Case ID: ad3d_123/html/0647-01.html
Source: Caselaw Access Project
Author: {"author": "", "license": "Public Domain", "url": "https://static.case.law/"}
Date Created: 2024-08-24T03:29:51.129683

City of New York, Appellant, v Khaleef Allicott, Individually and as Administrator of the Estate of Jacqueline Wood Allicott, Also Known as Jacqueline Wood, Deceased, et al., Respondents.
    [998 NYS2d 126]
   In an action, inter alia, for a judgment pursuant to RPAPL article 15 declaring that a deed to certain real property is null and void, the plaintiff appeals from an order of the Supreme Court, Kings County (Velasquez, J.), dated August 17, 2012, which granted those branches of the separate motions of the defendants Chase Home Finance, LLC, as successor by merger to the defendant Chase Manhattan Mortgage Corporation, also known as Chase Mortgage Services, Inc., and L&M Development, LLC, which were for summary judgment dismissing the complaint insofar as asserted against each of them, and granted the motion of the defendant Khaleef Allicott, individually, and as the administrator of the estate of Jacqueline Wood Allicott, for summary judgment dismissing the complaint insofar as asserted against him.

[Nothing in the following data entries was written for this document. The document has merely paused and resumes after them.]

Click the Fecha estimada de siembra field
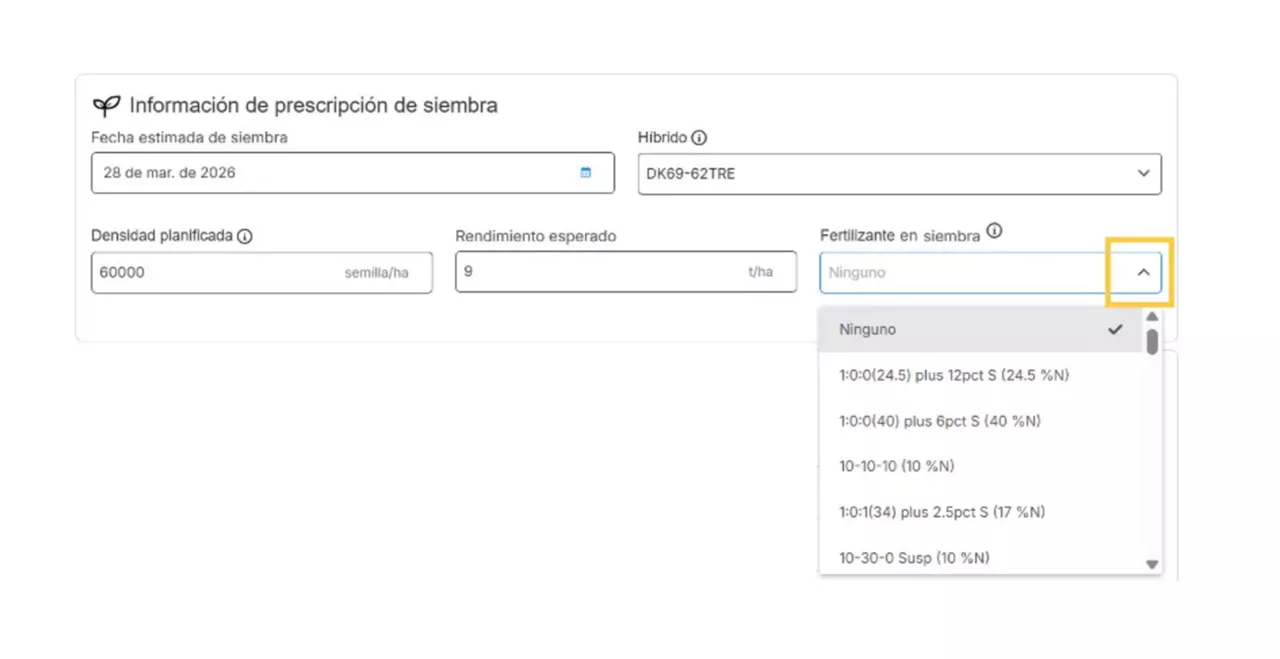The image size is (1280, 659). pos(330,173)
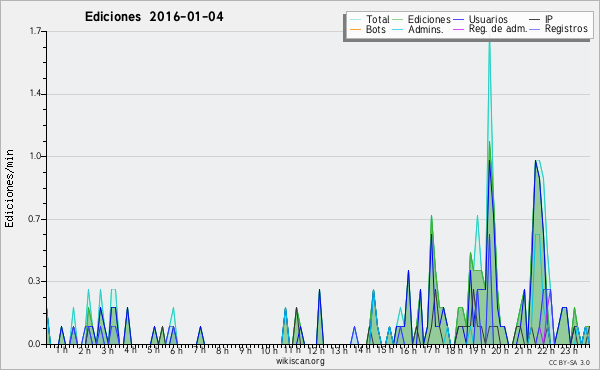Click the Ediciones legend green line
The image size is (600, 370).
click(398, 20)
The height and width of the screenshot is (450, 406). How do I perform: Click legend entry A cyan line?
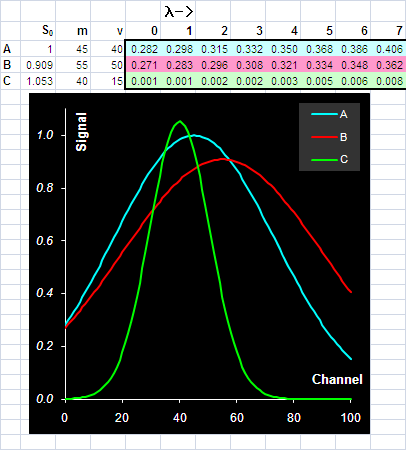coord(329,115)
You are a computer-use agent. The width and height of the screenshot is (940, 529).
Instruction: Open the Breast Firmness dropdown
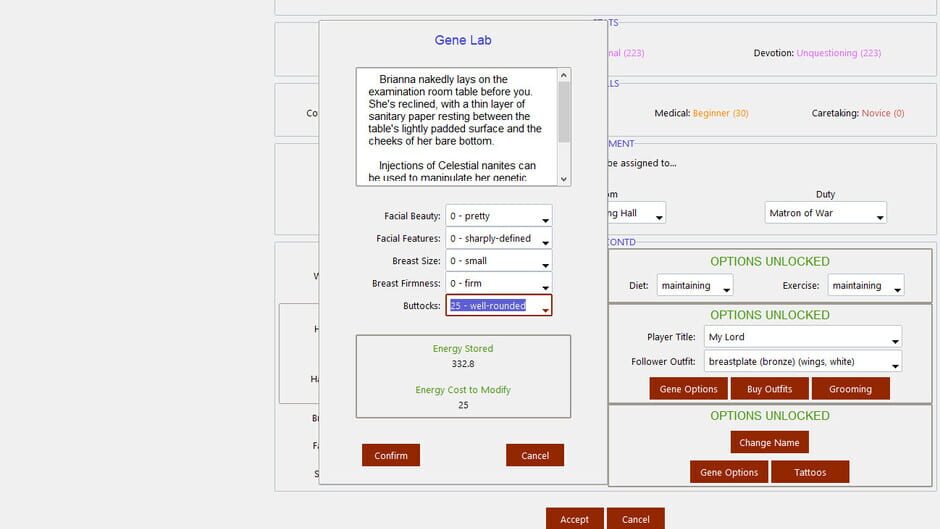pos(498,283)
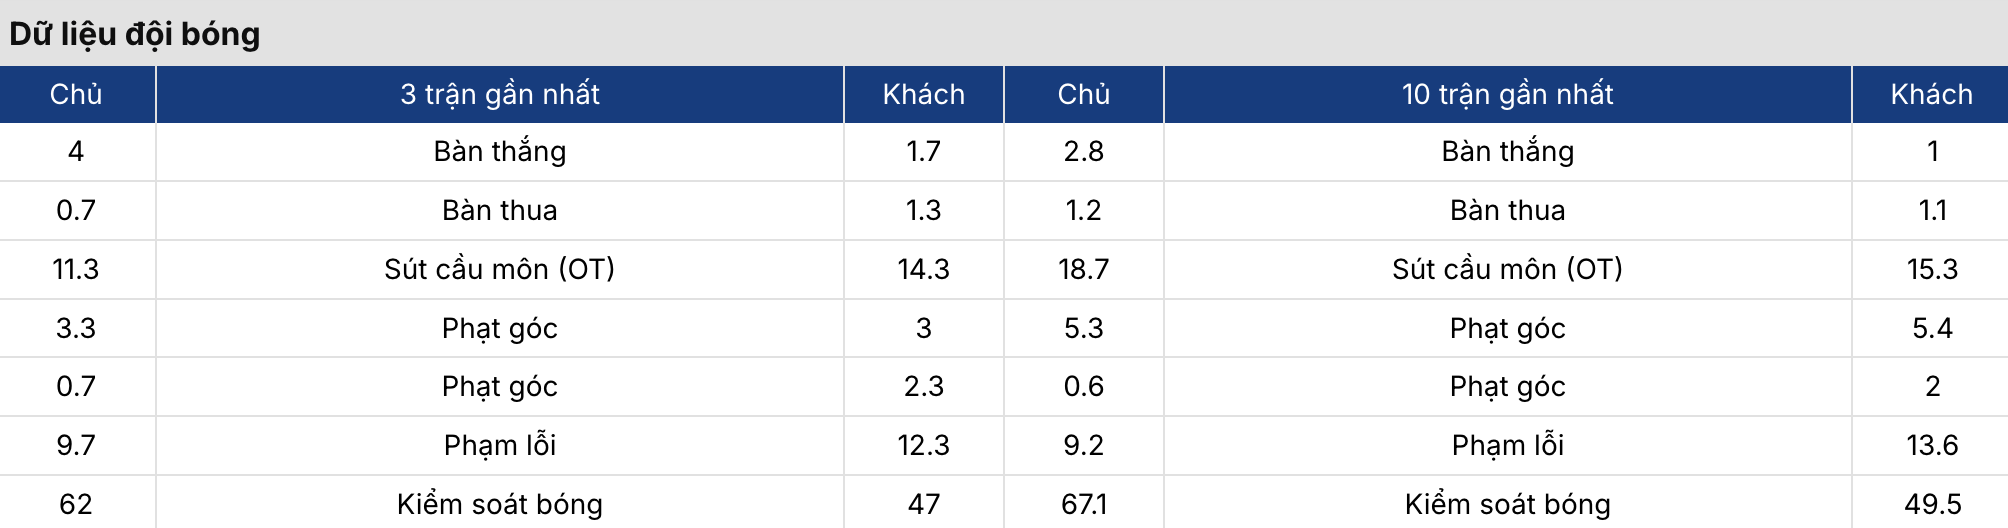Select "Sút cầu môn (OT)" under 3 trận gần nhất
This screenshot has width=2008, height=528.
click(x=500, y=269)
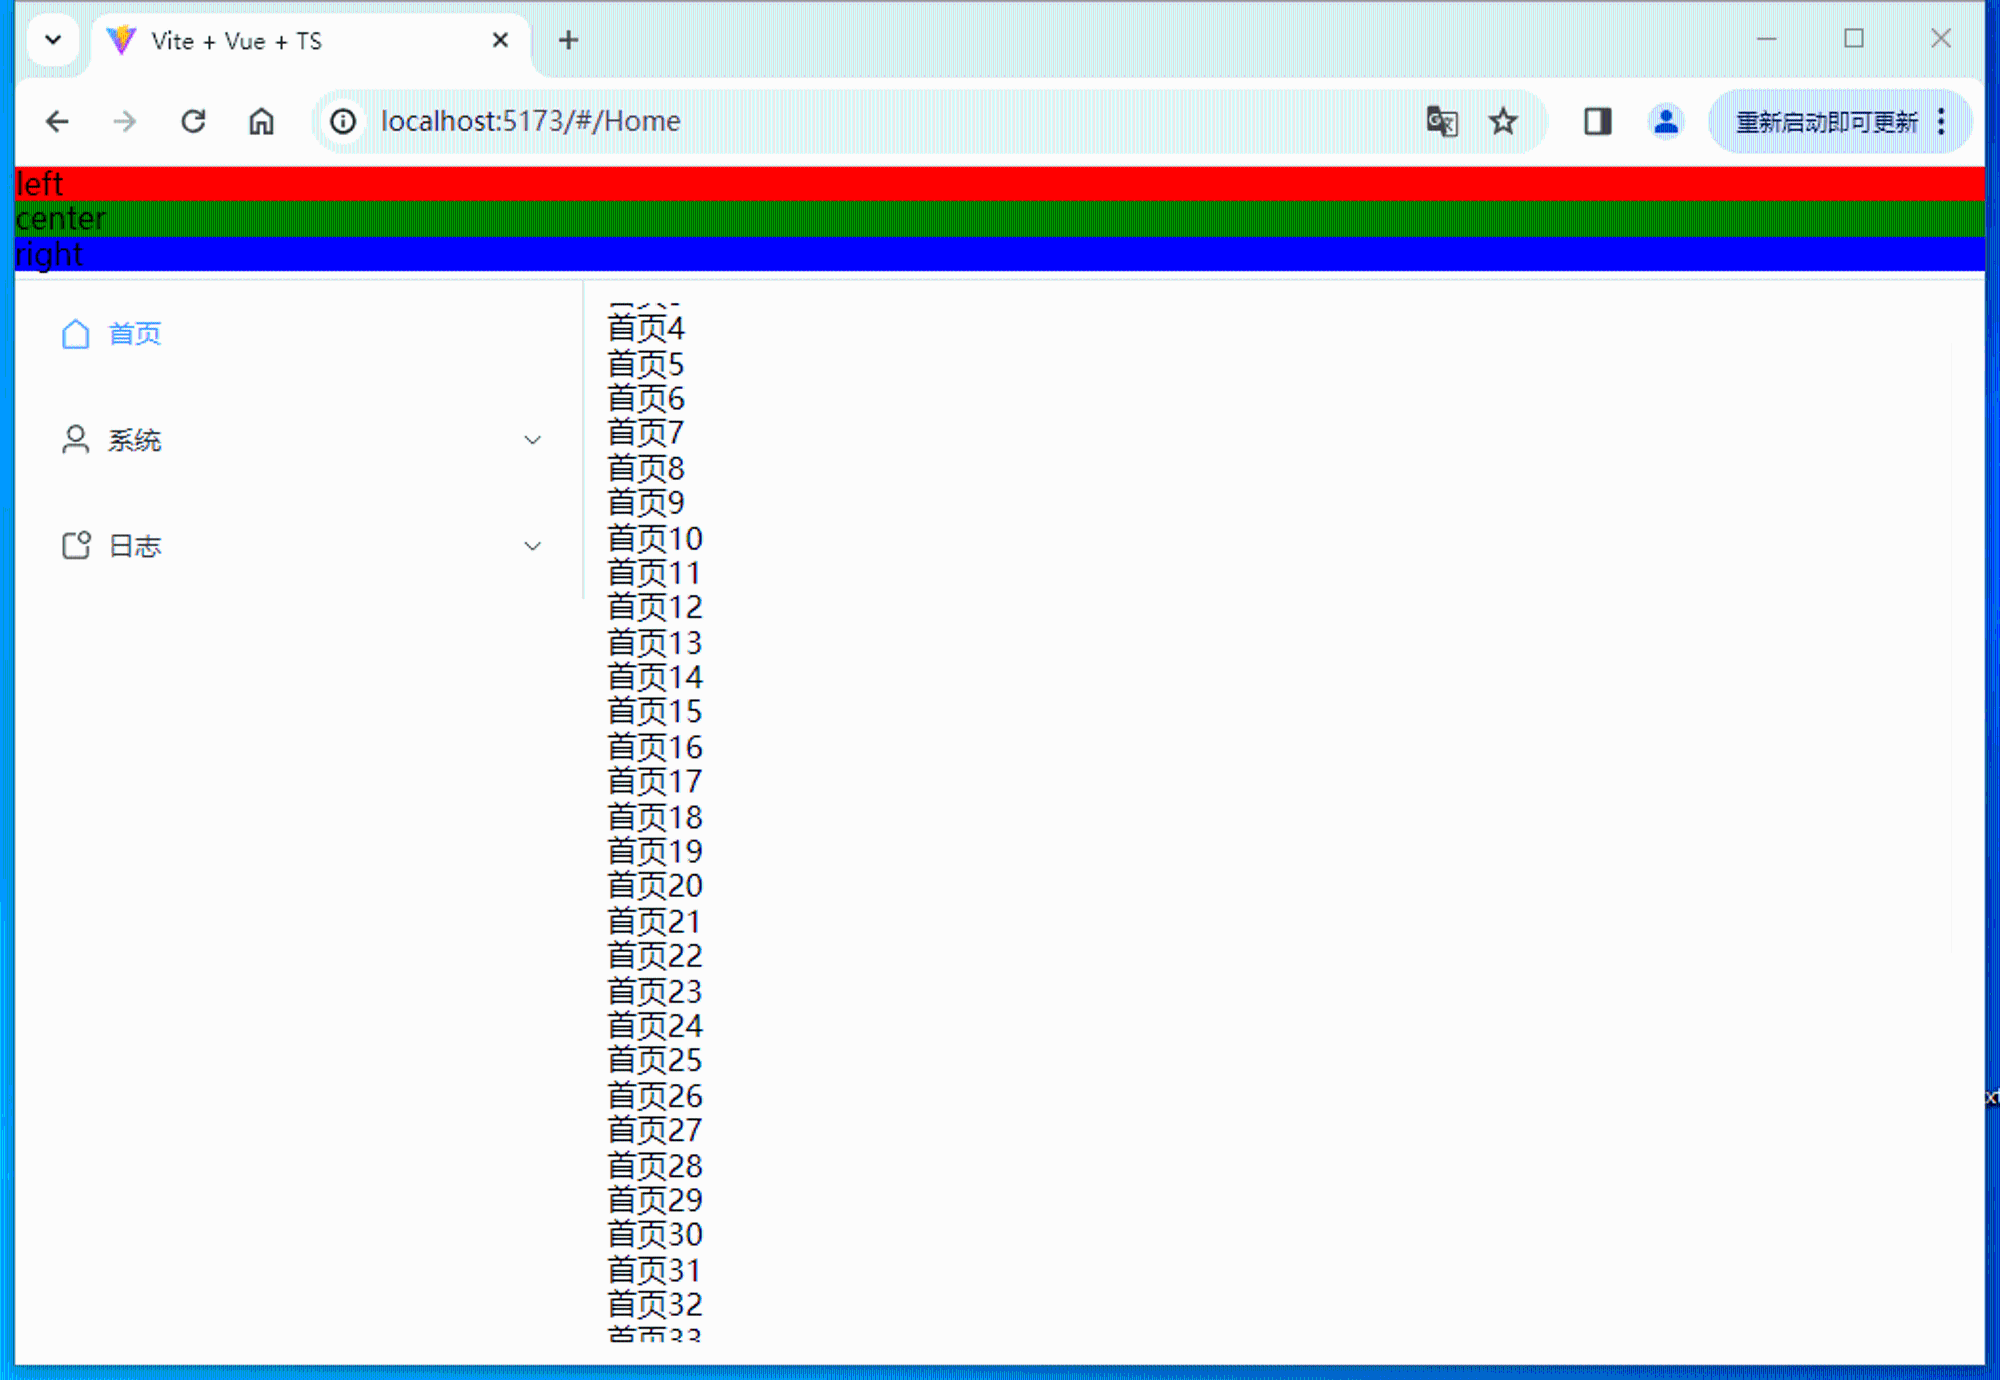The height and width of the screenshot is (1380, 2000).
Task: Close the Vite + Vue + TS tab
Action: (x=500, y=41)
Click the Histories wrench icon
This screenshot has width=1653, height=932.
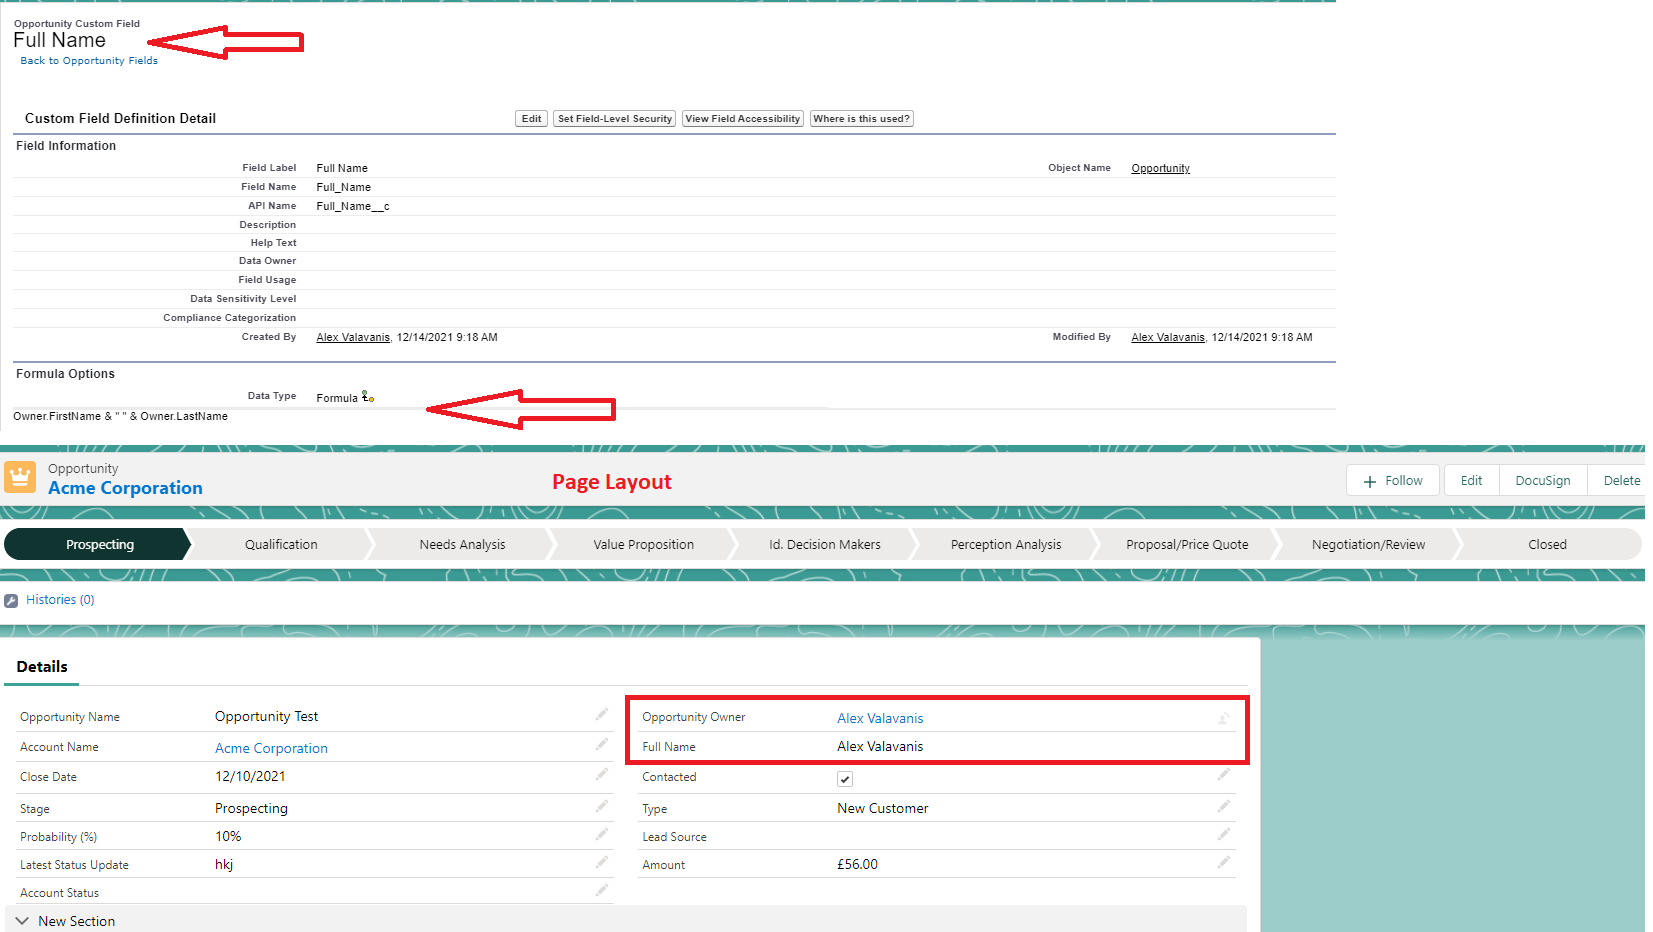[11, 601]
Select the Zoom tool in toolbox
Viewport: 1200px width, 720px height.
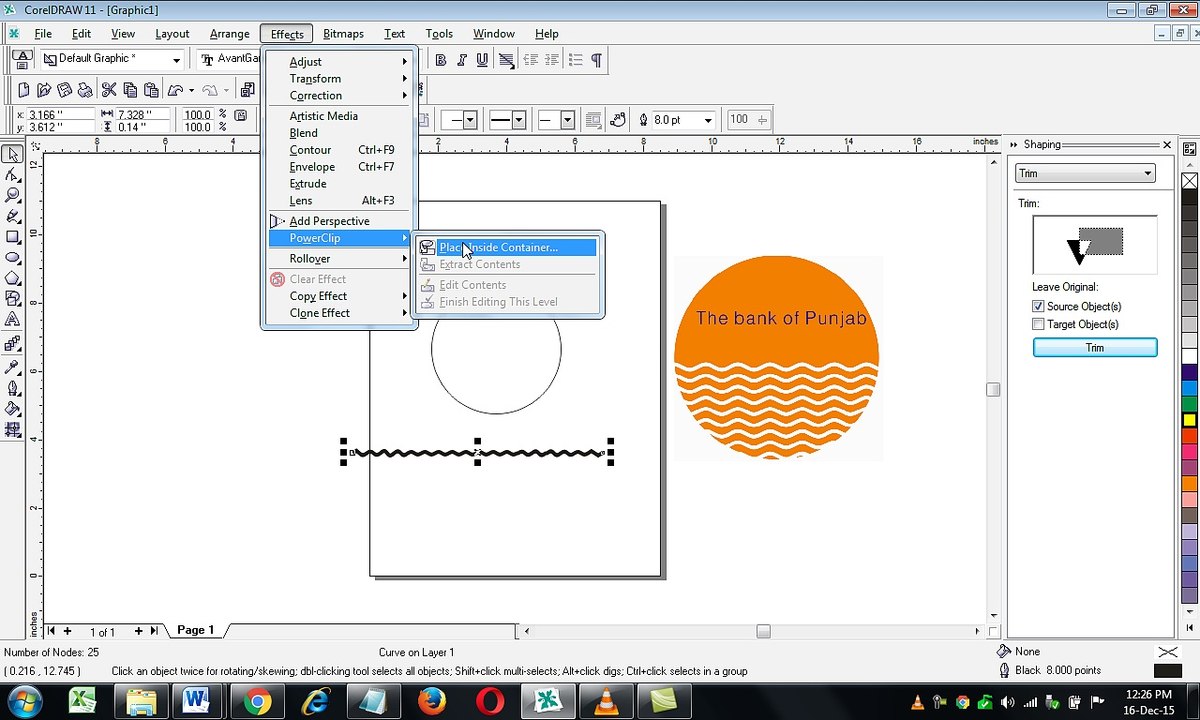click(13, 195)
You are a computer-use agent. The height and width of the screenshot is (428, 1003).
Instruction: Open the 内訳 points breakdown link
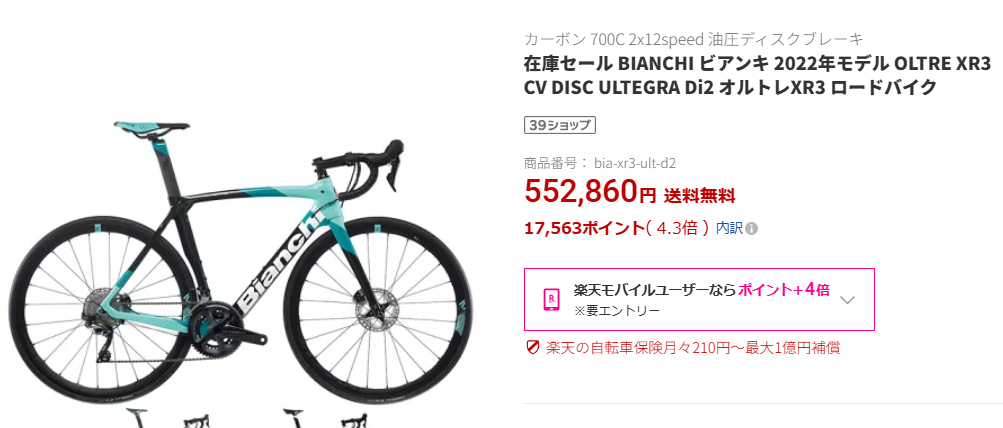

Ordered that the order is affirmed, with one bill of costs.

Under the particular circumstances of this case, the Supreme Court properly granted the motion of the defendant Khaleef Allicott, and those branches of the separate motions of the defendants Chase Home Finance, LLC, as successor by merger to the defendant Chase Manhattan Mortgage Corporation, also known as Chase Mortgage Services, Inc., and L&M Development, LLC, which were for summary judgment dismissing the complaint insofar as asserted against each of them. The evidentiary submissions of the moving defendants established that they had no knowledge of the alleged fraud committed at the 2002 closing, that the plaintiff suffered no economic detriment as a result of the alleged fraud, and that granting the relief demanded by the plaintiff would cause the moving defendants to suffer a substantial forfeiture (see Fifty States Mgt. Corp. v Pioneer Auto Parks, 46 NY2d 573, 577 [1979]; Vanderhoef v Doe, 106 AD3d 1486, 1487 [2013]). Accordingly, we affirm the Supreme Court’s order.

Dillon, J.P., Hall, Austin and Barros, JJ., concur.